--- Begin ---

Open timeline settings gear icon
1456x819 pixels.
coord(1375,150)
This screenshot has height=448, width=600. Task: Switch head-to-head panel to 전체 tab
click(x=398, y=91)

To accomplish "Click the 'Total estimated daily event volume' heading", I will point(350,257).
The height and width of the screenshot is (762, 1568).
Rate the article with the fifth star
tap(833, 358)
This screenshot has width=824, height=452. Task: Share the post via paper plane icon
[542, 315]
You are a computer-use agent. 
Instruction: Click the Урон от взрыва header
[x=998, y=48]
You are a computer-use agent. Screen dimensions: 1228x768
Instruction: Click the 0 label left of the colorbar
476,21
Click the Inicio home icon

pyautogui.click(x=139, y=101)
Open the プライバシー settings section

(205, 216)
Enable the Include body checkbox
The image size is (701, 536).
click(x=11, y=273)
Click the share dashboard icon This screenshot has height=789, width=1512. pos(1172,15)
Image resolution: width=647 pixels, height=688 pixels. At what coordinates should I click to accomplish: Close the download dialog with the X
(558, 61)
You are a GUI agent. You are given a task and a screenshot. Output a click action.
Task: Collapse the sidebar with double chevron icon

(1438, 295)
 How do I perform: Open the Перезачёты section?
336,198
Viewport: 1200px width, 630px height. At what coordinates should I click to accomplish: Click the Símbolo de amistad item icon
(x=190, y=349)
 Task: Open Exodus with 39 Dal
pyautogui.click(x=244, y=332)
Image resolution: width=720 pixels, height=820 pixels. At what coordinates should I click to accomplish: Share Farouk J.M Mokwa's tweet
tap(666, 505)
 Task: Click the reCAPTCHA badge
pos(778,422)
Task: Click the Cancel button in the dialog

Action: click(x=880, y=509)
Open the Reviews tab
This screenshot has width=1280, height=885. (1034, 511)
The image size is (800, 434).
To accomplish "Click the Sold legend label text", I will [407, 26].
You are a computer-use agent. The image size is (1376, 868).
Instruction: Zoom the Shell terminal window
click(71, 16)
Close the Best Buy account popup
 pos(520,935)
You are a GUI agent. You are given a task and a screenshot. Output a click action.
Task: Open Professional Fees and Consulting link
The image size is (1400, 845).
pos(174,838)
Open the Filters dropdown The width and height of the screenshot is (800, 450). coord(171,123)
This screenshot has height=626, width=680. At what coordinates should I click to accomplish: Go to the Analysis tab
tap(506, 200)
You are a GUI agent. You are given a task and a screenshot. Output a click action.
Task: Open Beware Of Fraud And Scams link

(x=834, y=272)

--- End ---

| What to work on |
Copy the stretch of the listing from the line containing "Click the share" through the line containing "This screenshot has width=1280, height=885.", keeping every line exactly the same.

| Answer to the task |
Click the share dashboard icon This screenshot has height=789, width=1512. pos(1172,15)
Image resolution: width=647 pixels, height=688 pixels. At what coordinates should I click to accomplish: Close the download dialog with the X
(558, 61)
You are a GUI agent. You are given a task and a screenshot. Output a click action.
Task: Collapse the sidebar with double chevron icon

(1438, 295)
 How do I perform: Open the Перезачёты section?
336,198
Viewport: 1200px width, 630px height. At what coordinates should I click to accomplish: Click the Símbolo de amistad item icon
(x=190, y=349)
 Task: Open Exodus with 39 Dal
pyautogui.click(x=244, y=332)
Image resolution: width=720 pixels, height=820 pixels. At what coordinates should I click to accomplish: Share Farouk J.M Mokwa's tweet
tap(666, 505)
 Task: Click the reCAPTCHA badge
pos(778,422)
Task: Click the Cancel button in the dialog

Action: click(x=880, y=509)
Open the Reviews tab
This screenshot has width=1280, height=885. (1034, 511)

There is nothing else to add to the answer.